• WORK INSTRUCTION: Exclude all pictures. Then restate, word for word, the entries from the first line through the line that contains "Given: Click the".

• RECORDS FOR THIS TASK:
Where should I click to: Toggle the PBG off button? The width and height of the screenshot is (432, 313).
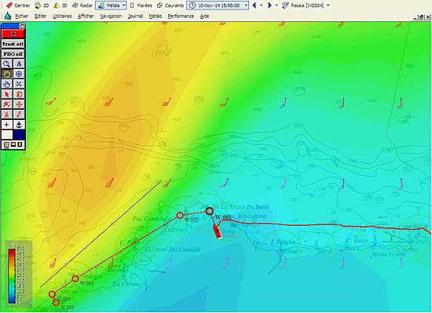pos(13,54)
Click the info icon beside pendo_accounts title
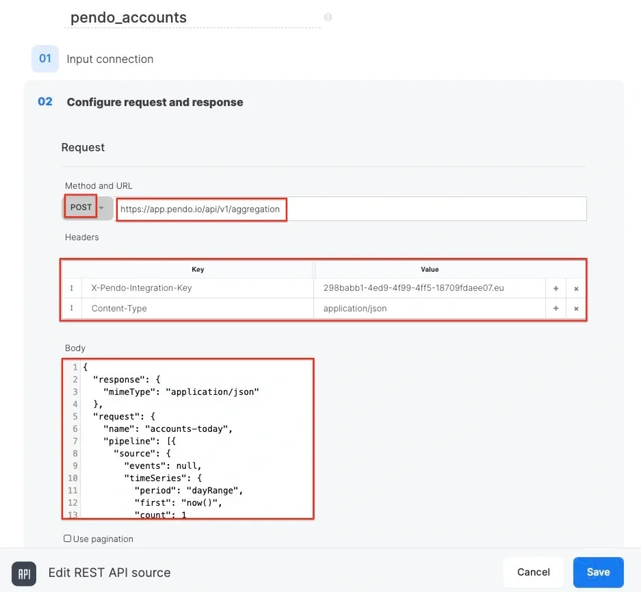 [328, 17]
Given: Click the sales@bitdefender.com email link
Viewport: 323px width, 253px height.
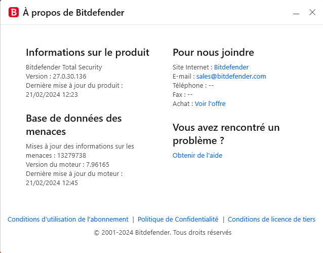Looking at the screenshot, I should click(x=231, y=76).
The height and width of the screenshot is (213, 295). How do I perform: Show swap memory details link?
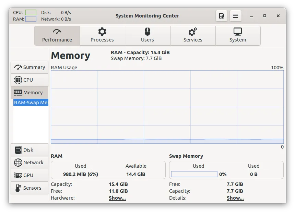235,198
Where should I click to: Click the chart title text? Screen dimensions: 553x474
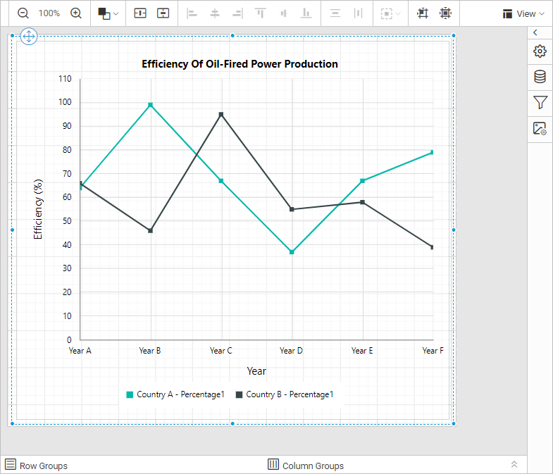240,64
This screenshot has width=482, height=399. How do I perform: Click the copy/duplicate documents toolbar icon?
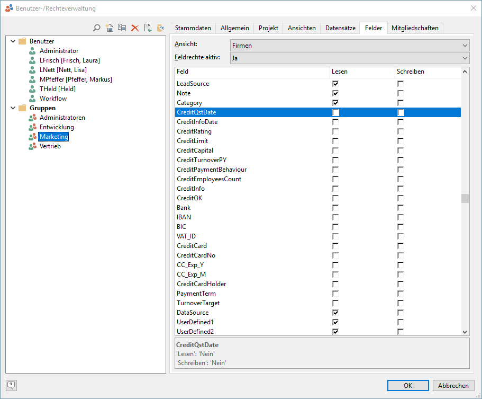(x=122, y=28)
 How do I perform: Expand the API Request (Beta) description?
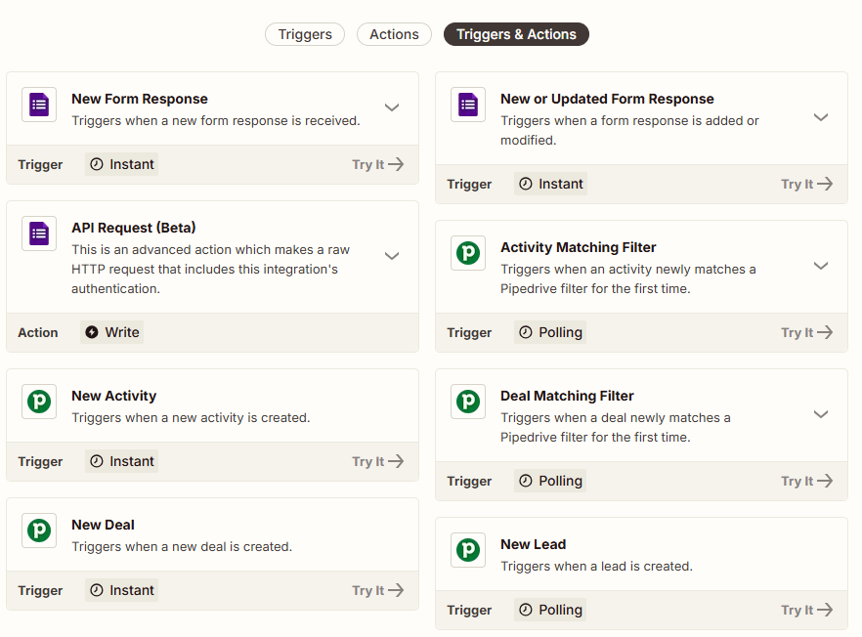tap(392, 256)
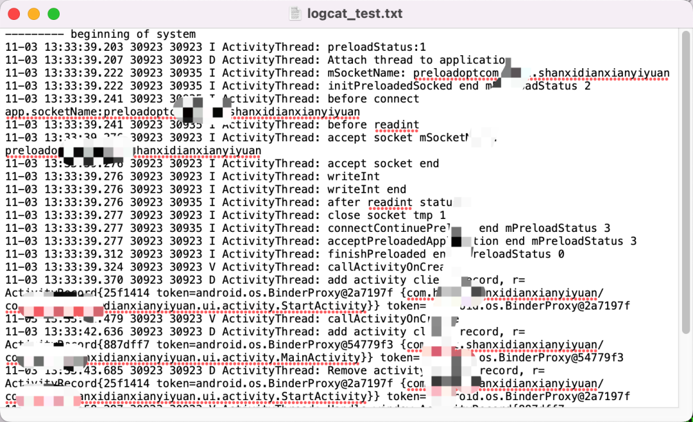Click 'MainActivity' in the activity record
Screen dimensions: 693x422
[321, 357]
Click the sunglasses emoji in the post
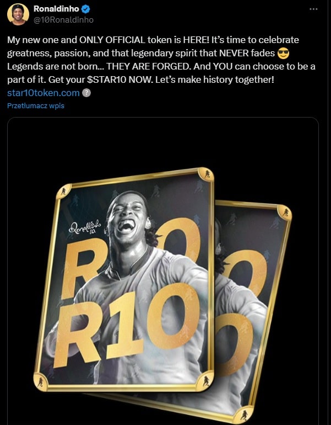This screenshot has height=425, width=331. (283, 53)
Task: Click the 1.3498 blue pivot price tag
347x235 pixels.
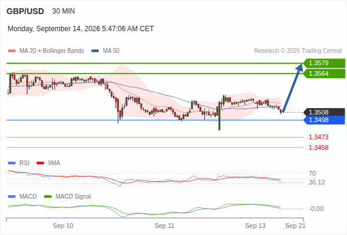Action: pos(324,120)

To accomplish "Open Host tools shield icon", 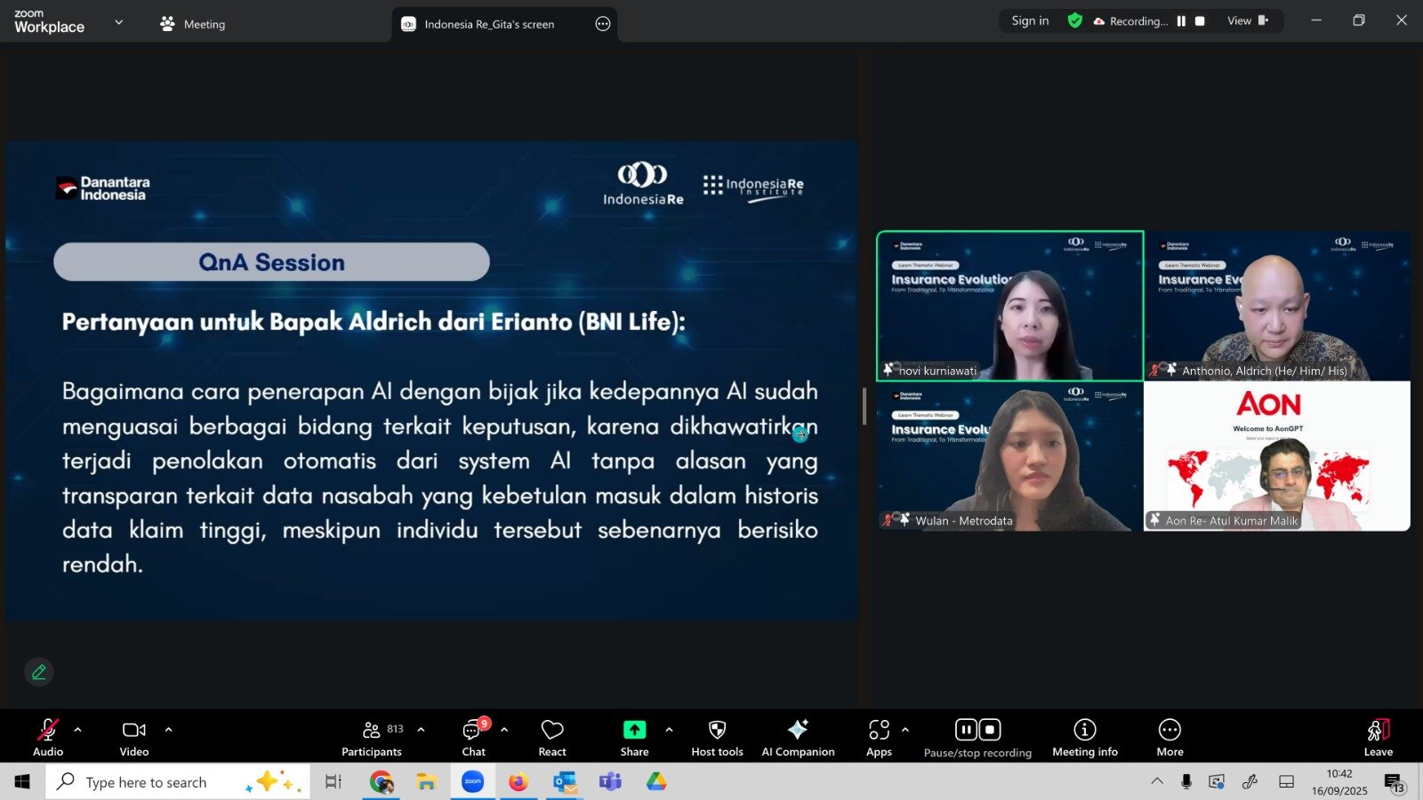I will tap(717, 738).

• TASK RESPONSE:
Where should I click to: Toggle the PBG off button? The width and height of the screenshot is (432, 313).
pos(13,54)
Click the info icon beside pendo_accounts title
 [328, 17]
Given: Click the sales@bitdefender.com email link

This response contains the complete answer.